About the Data Cleanser (Analyzing and Cleansing Data for Sun Master Index)

Analyzing and Cleansing Data for Sun Master Index

About the Data Cleanser

The Data Cleanser validates and modifies data based on predefined rules and rules you define. Rules are defined using the same Rules Definition Language (RDL) as the Data Profiler, which provides a flexible framework for defining cleansing rules. The Data Cleanser not only validates and transforms data based on the rules you define, but it also parses, normalizes, and phonetically encodes data using the standardization configuration in the mefa.xml file of the master index project. You can define rules that validate or transform data during the cleansing process, and you can include conditional rules and operators. If you need to perform custom processing, you can define Java classes to extend the functionality of the rules.

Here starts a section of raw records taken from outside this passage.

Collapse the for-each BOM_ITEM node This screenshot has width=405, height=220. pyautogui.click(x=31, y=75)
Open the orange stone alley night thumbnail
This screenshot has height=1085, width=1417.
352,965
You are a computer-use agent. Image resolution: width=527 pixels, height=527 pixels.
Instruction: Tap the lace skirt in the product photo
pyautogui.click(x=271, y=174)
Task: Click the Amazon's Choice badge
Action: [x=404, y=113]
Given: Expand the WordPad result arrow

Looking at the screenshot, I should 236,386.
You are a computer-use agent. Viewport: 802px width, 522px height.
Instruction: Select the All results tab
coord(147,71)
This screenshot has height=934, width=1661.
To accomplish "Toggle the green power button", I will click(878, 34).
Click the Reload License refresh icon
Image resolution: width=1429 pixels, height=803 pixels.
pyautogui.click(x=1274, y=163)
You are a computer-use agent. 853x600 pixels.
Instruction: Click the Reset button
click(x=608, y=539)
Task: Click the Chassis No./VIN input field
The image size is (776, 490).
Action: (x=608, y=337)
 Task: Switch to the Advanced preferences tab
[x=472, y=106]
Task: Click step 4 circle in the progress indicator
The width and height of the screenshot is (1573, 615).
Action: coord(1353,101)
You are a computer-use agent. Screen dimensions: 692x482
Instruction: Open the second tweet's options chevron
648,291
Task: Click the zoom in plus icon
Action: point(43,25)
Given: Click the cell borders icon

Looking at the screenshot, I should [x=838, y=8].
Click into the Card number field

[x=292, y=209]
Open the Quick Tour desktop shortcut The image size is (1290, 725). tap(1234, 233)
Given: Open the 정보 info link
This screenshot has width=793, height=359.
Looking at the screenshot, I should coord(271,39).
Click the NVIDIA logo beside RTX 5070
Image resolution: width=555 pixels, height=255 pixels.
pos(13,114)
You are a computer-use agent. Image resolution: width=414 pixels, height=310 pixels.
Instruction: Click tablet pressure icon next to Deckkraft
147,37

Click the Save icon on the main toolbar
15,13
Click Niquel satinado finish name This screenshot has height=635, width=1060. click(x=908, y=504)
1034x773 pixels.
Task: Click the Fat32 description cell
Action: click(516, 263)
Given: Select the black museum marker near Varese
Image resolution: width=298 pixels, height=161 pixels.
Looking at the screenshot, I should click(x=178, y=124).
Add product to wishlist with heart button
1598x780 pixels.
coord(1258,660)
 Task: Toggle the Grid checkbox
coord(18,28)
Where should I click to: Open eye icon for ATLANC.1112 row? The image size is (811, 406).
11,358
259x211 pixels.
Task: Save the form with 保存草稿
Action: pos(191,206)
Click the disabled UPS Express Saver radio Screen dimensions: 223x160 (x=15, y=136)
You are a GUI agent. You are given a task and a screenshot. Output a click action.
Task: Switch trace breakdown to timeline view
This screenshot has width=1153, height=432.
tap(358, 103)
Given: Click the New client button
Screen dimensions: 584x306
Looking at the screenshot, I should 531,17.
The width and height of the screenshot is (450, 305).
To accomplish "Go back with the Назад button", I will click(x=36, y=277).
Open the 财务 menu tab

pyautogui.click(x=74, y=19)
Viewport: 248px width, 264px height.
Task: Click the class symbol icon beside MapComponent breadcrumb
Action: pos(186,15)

The output of the Data Cleanser is two flat files; one file contains the records that passed all validations and was successfully transformed and standardized, and the other contains all records that failed validation or could not be transformed correctly. The bad data file also provides the reason each record failed so you can easily determine how to fix the data. This is an iterative process, and you might run the Data Cleanser several times to make sure all data is processed correctly. The final run of the Data Cleanser should produce only a good data file, with no records failing the process.

The final result of the Data Cleanser is a file that contains records that conform to the master index object definition and that no longer contain invalid or default values. The fields are formatted correctly and any fields that are defined for standardization in the master index application are standardized in the file. This is the file to load into the master index database using the Initial Bulk Match and Load tool (for more information, see Loading the Initial Data Set for a Sun Master Index).